# 222 as a DVR ?



## scooper (Apr 22, 2002)

This looks like an interesting receiver - was wondering if an external hard drive can be added to convert it into a DVR via the USB port ?


----------



## dahenny (Apr 16, 2007)

The last that I heard, E* planned to make the feature available on the 222 by years end. Personally though, I wouldn't hold my breath.


----------



## Cap'n Preshoot (Jul 16, 2006)

dahenny said:


> The last that I heard, E* planned to make the feature available on the 222 by years end. Personally though, I wouldn't hold my breath.


Just IMO the 222 is still somewhat of a fragile platform with a few warts on it that first need to get resolved.

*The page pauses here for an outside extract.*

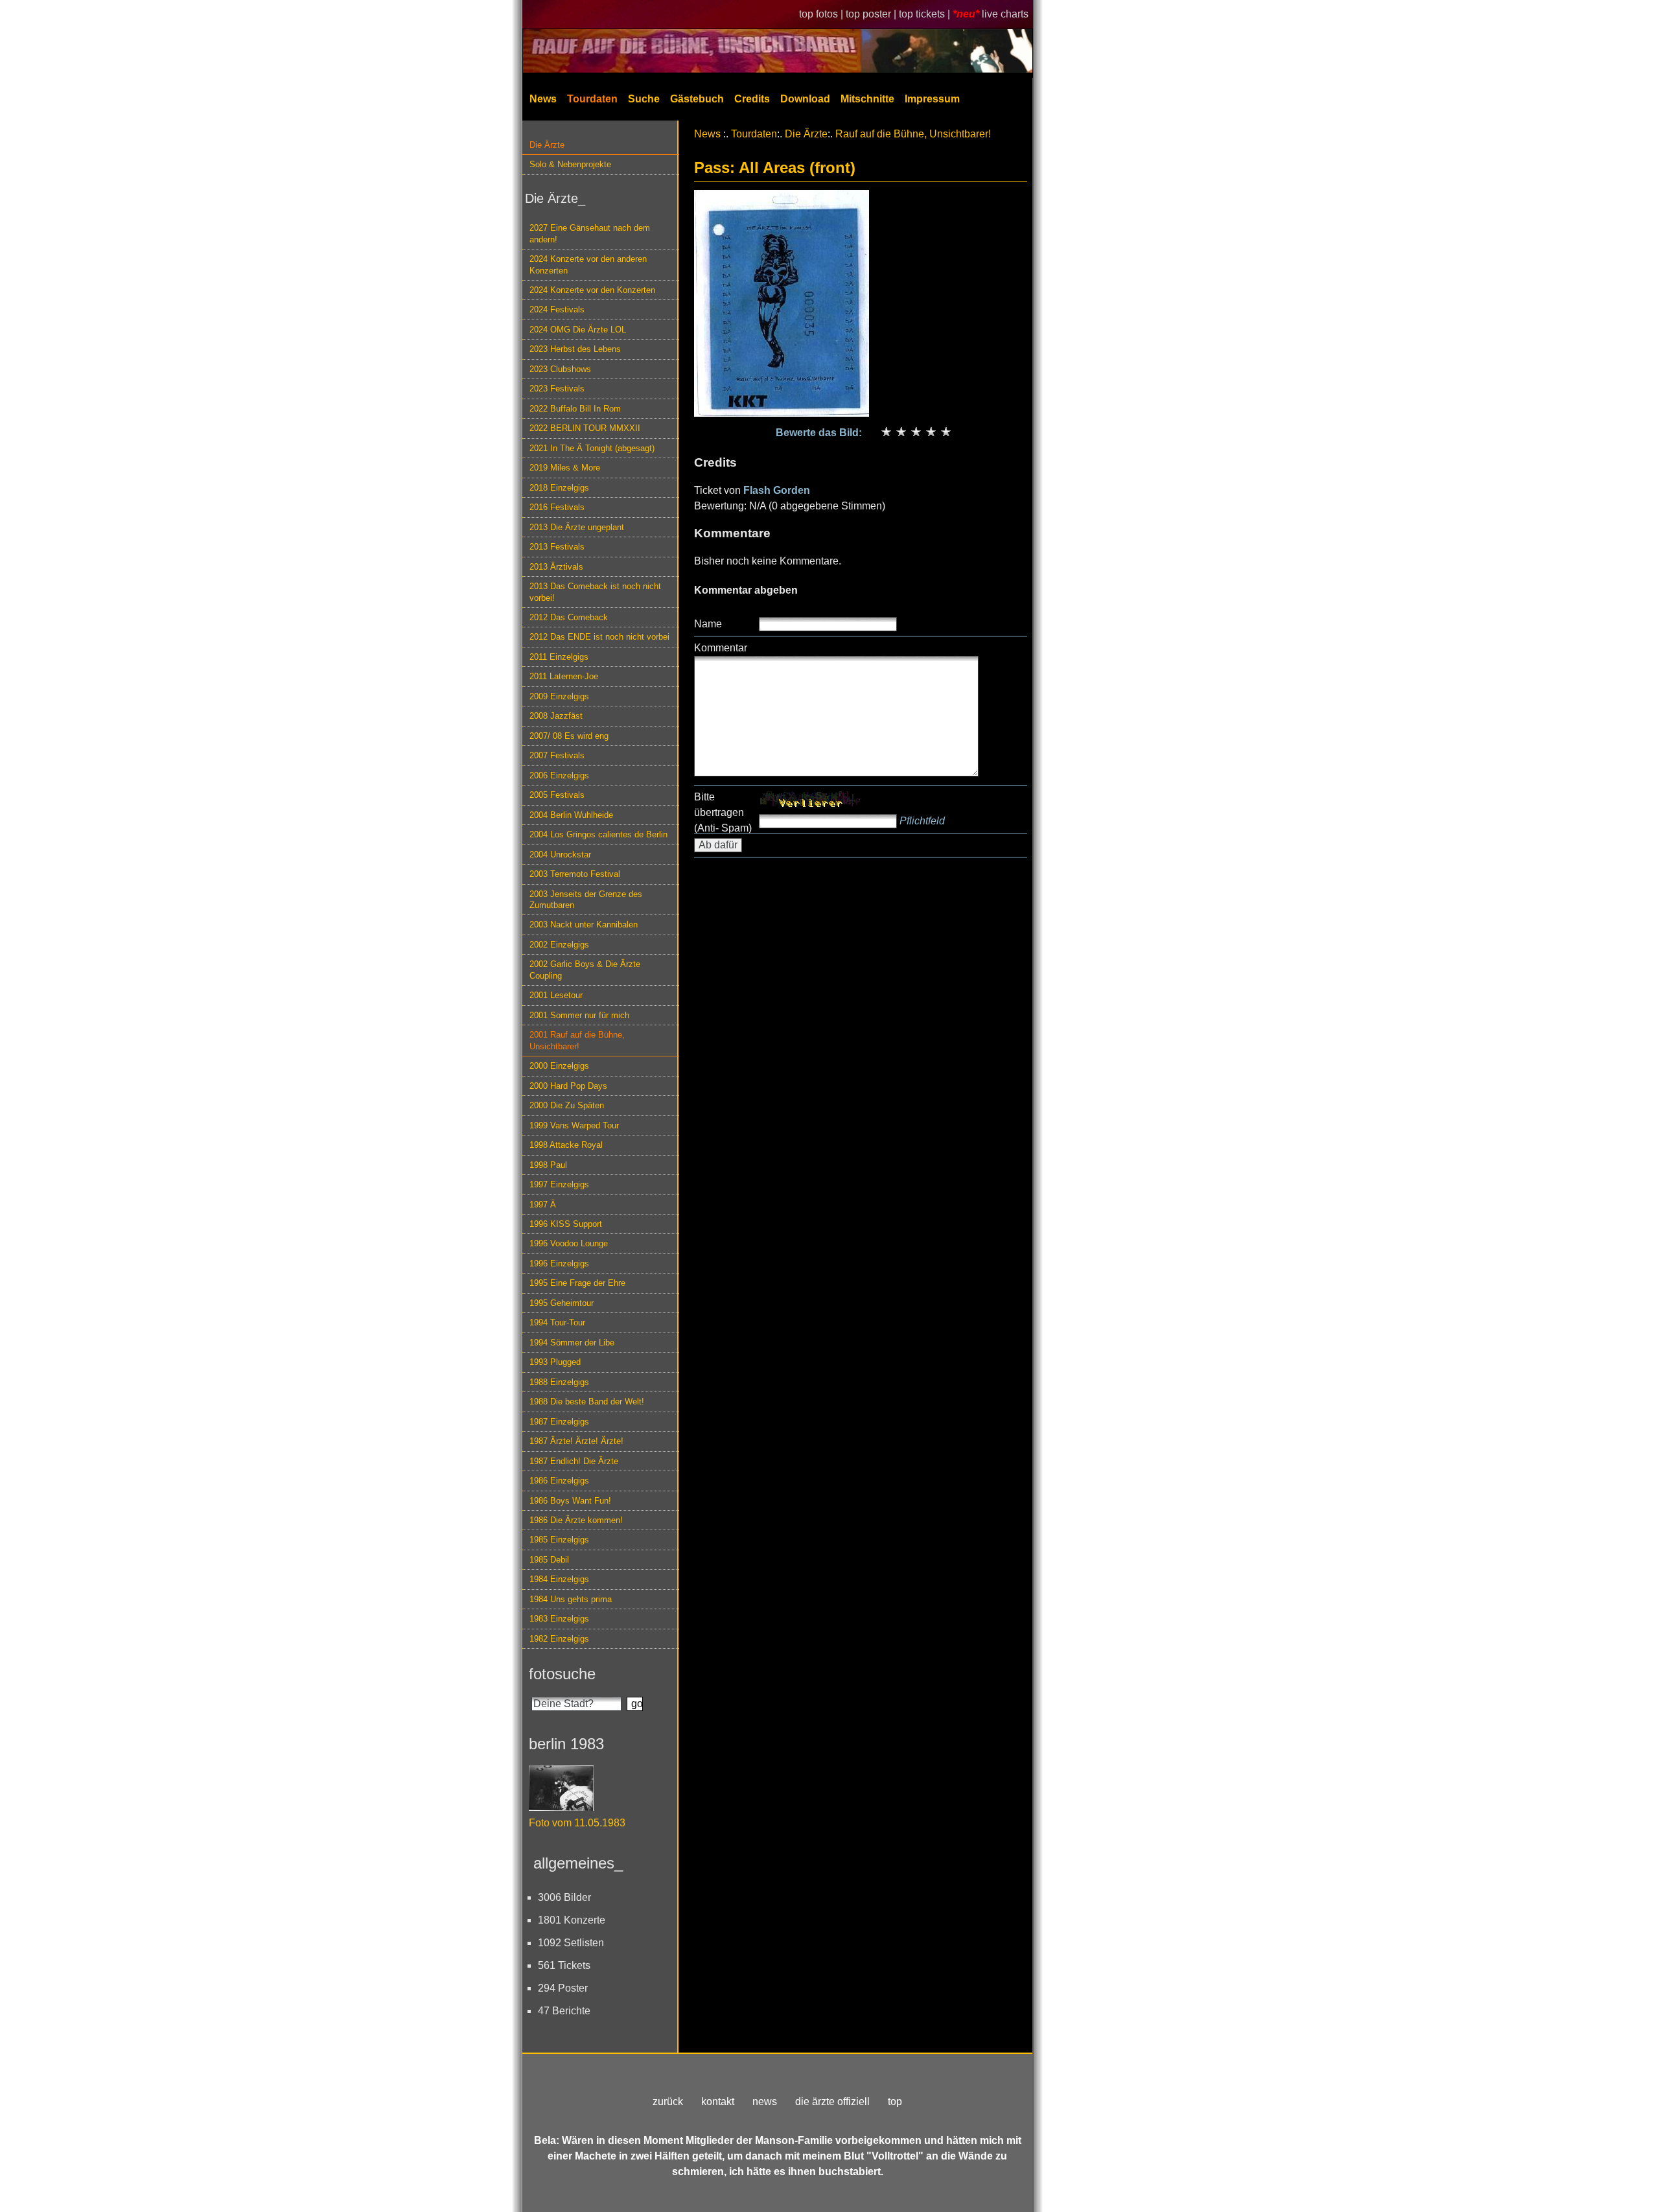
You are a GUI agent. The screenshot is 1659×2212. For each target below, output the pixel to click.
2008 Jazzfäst (556, 716)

Presently the USB port is a swell place to plug in one of those $20 laptop coolers and place under it. Like a few other receivers of recent vintage, the 222 seems to have far fewer problems when kept cool with a little more than just natural convection.


----------



## dahenny (Apr 16, 2007)

Cap'n Preshoot;1677071 said:


> ...the 222 seems to have far fewer problems when kept cool...


+1 :up:


----------



## JohnEL (Apr 11, 2006)

What has worked well for me was to place 4 LEGO blocks-1 under each foot. This has kept my unit cool for several months with no problems and no sound. Thanks kids.:lol:


----------